A faithful copy is required of the lines from the top of the entries through the line that contains "The width and height of the screenshot is (360, 241).", both included, with no pictures.

** Opening THE INPUT block **

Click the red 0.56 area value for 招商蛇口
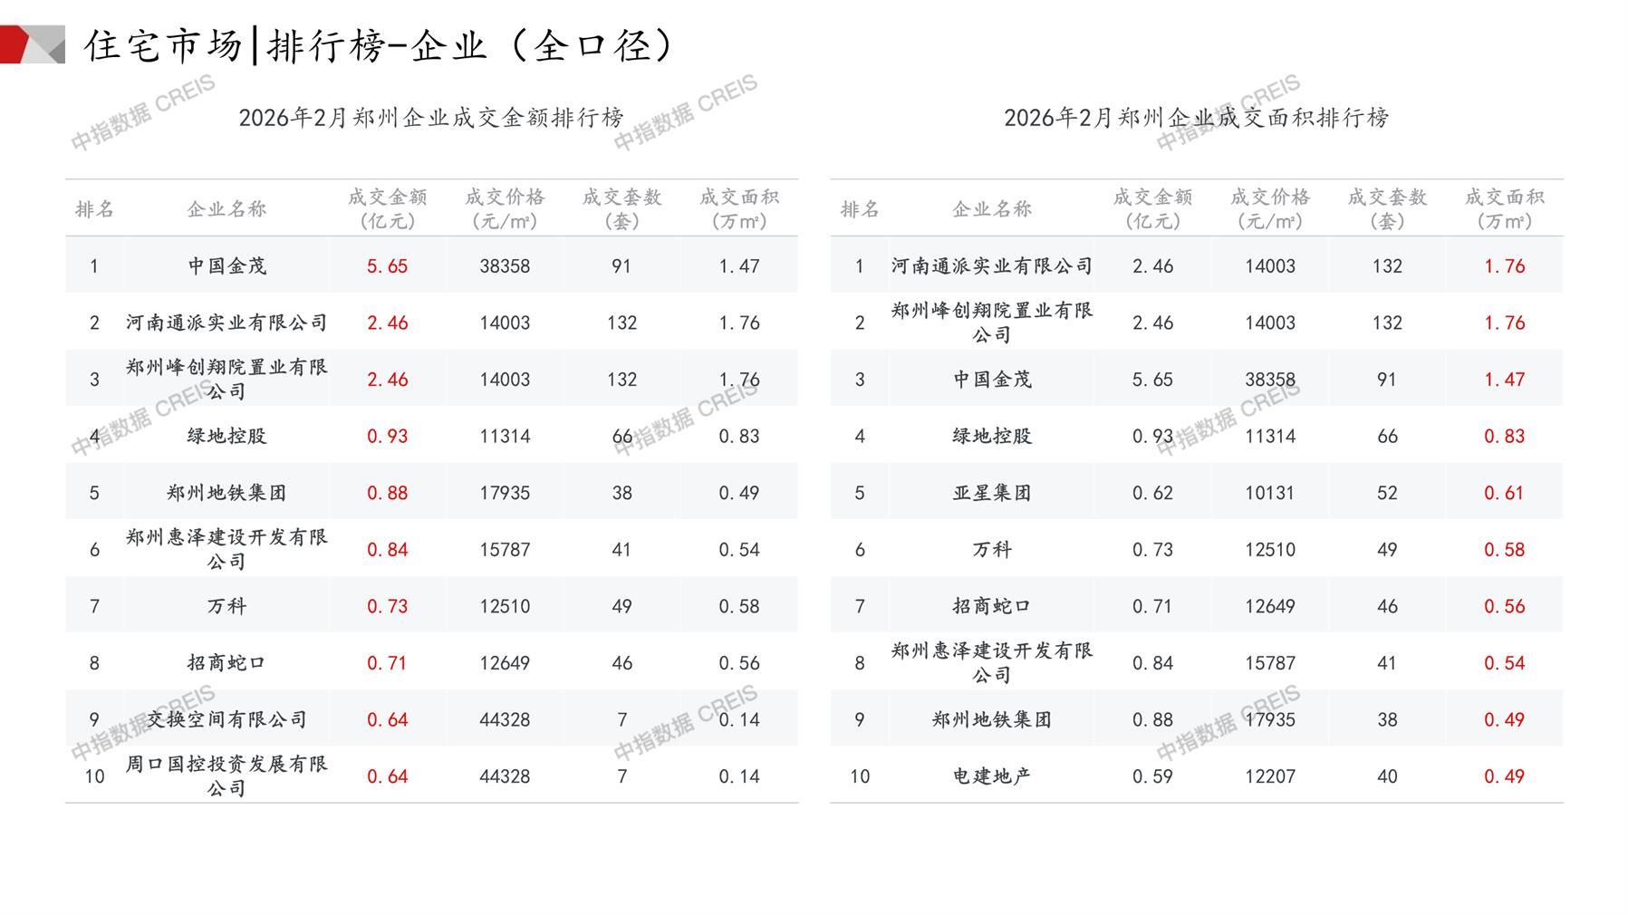1628x915 pixels. 1504,606
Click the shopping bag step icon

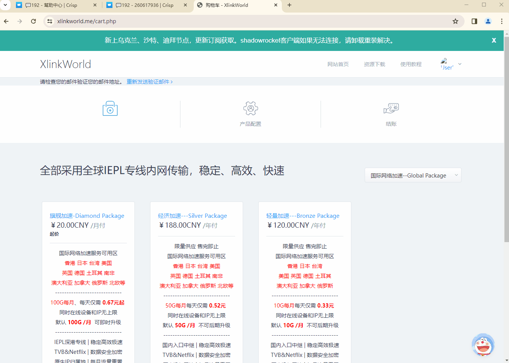(x=110, y=109)
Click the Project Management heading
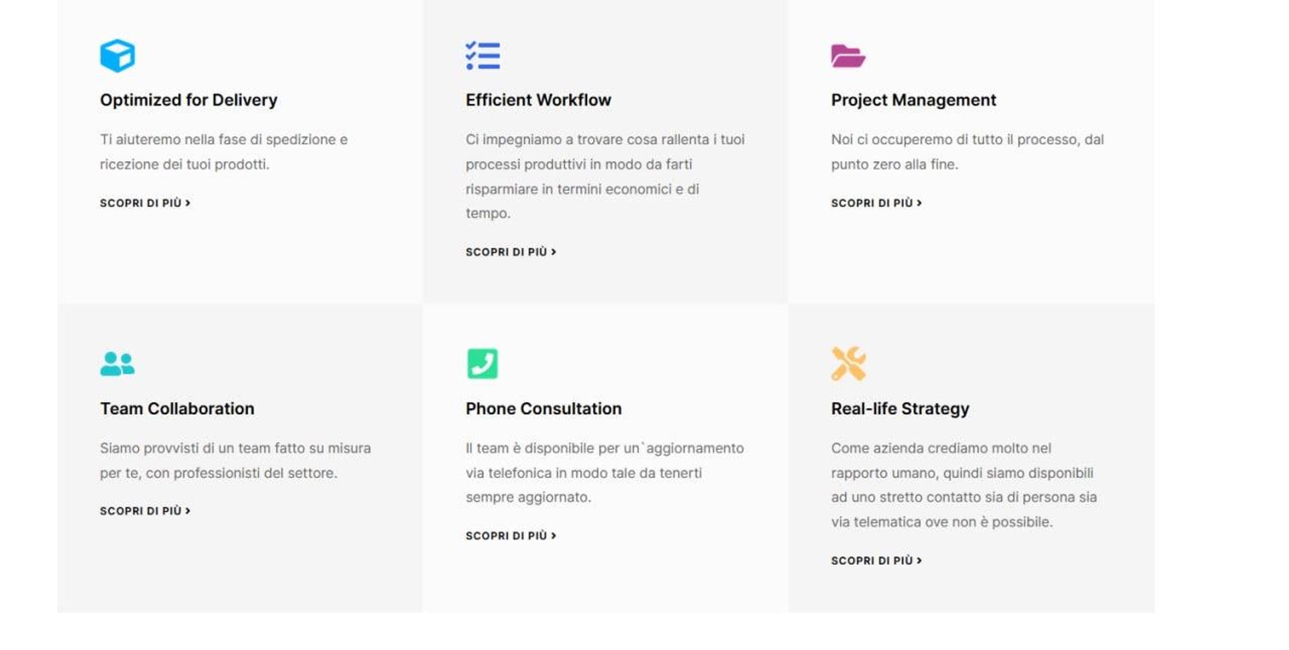 [914, 100]
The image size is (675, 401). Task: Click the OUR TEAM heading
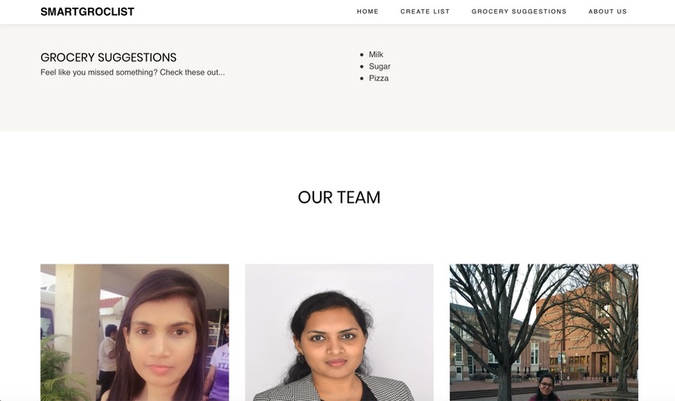(339, 198)
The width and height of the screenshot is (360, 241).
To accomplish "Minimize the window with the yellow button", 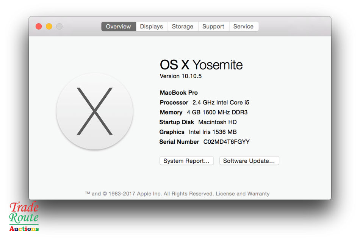I will coord(49,26).
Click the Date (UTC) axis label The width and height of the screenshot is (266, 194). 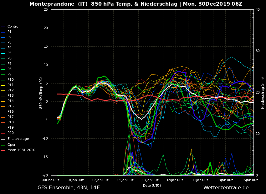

** Closing THE INPUT block **

_WRITTEN SOLUTION_
Click the red 0.56 area value for 招商蛇口
1628x915 pixels. 1504,606
Click the shopping bag step icon

(x=110, y=109)
Click the Project Management heading
 [914, 100]
The image size is (675, 401). Task: Click the OUR TEAM heading
(339, 198)
The width and height of the screenshot is (360, 241).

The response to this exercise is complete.